The Make Apps Editor is a JSON-based configuration environment available in two forms: a browser-based web editor built into Make's dashboard, and a VS Code extension (Integromat.apps-sdk) that syncs files to Make via API. Both editors support code suggestions, IML syntax highlighting, and real-time validation.

Navigate to Custom Apps in your Make dashboard, create a new app, define a connection, set a base URL, then add a module. Each module has a Communication tab (HTTP request definition), a Parameters tab (user inputs), and an Output tab (response mapping). Save, add it to a Scenario, and test with Run once.

Make custom apps support five module types: Action (single-record write/read), Search (multi-record query), Trigger (scheduled polling), Instant trigger (webhook push), and Universal/Make an API call (catch-all). The correct choice depends on whether the operation returns one or many records and whether it requires real-time or scheduled execution.

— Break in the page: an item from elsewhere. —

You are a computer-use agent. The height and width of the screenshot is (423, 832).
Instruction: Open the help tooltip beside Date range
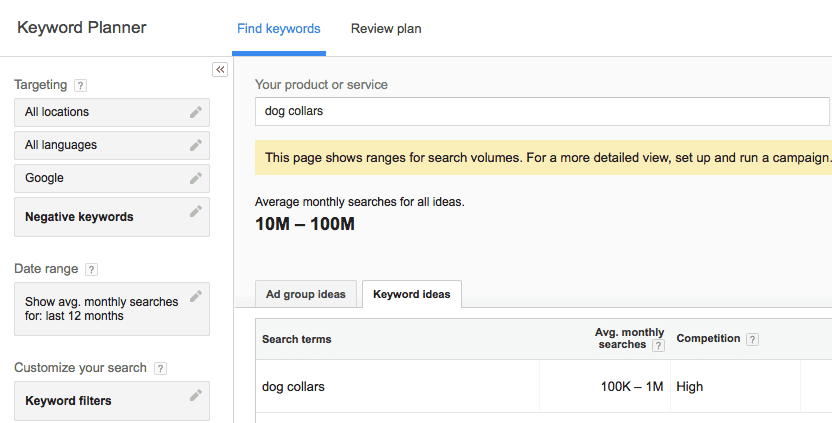(91, 269)
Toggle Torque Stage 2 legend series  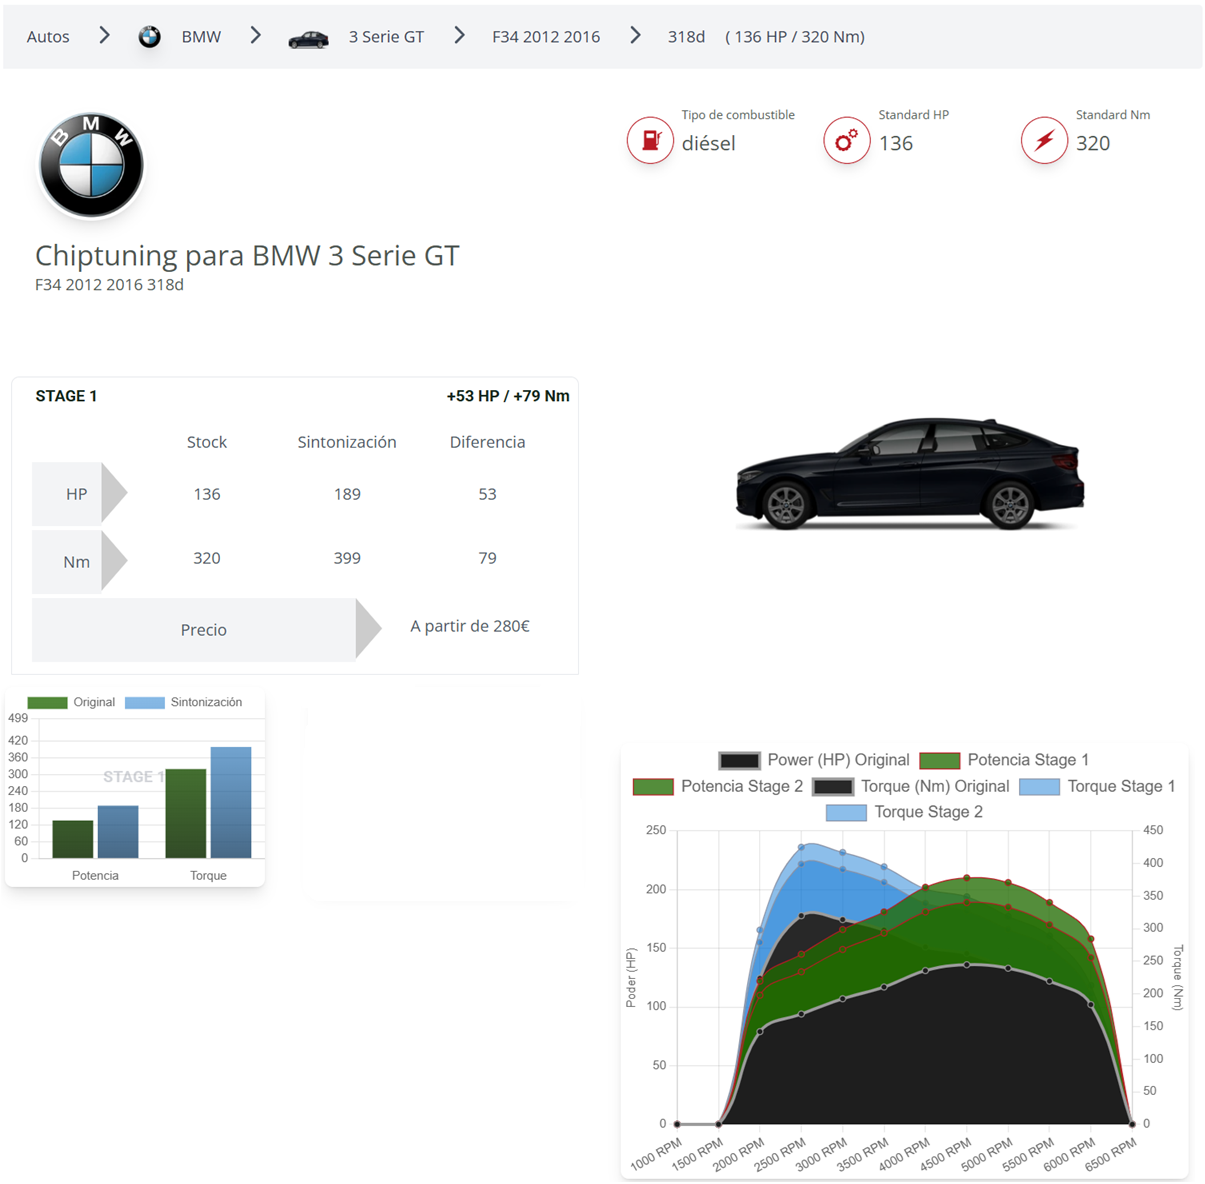(904, 812)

IML (Integromat Markup Language) is Make's expression language used inside custom app configurations. It lets you reference parameters ({{parameters.name}}), transform strings and numbers ({{toLower(body.title)}}), handle dates ({{formatDate(now, 'YYYY-MM-DD')}}), and write conditional logic — all within the JSON config. IML runs server-side and does not require JavaScript knowledge.

Yes, but only for services not already covered by Make's built-in app library. To publish, your app must pass Make's review process (typically 4–6 weeks), include a complete app logo, module descriptions following Make's naming conventions, and a privacy policy. Private apps require no review and are immediately available to your Make organization.

A simple action module against a documented REST API with API key auth can be working in under an hour for a developer familiar with REST concepts. An app with multiple modules, OAuth 2.0, dynamic dropdowns via RPCs, and instant trigger webhooks will take considerably longer depending on API complexity. The Make Academy offers a free course on getting started with custom apps if you're new to the process.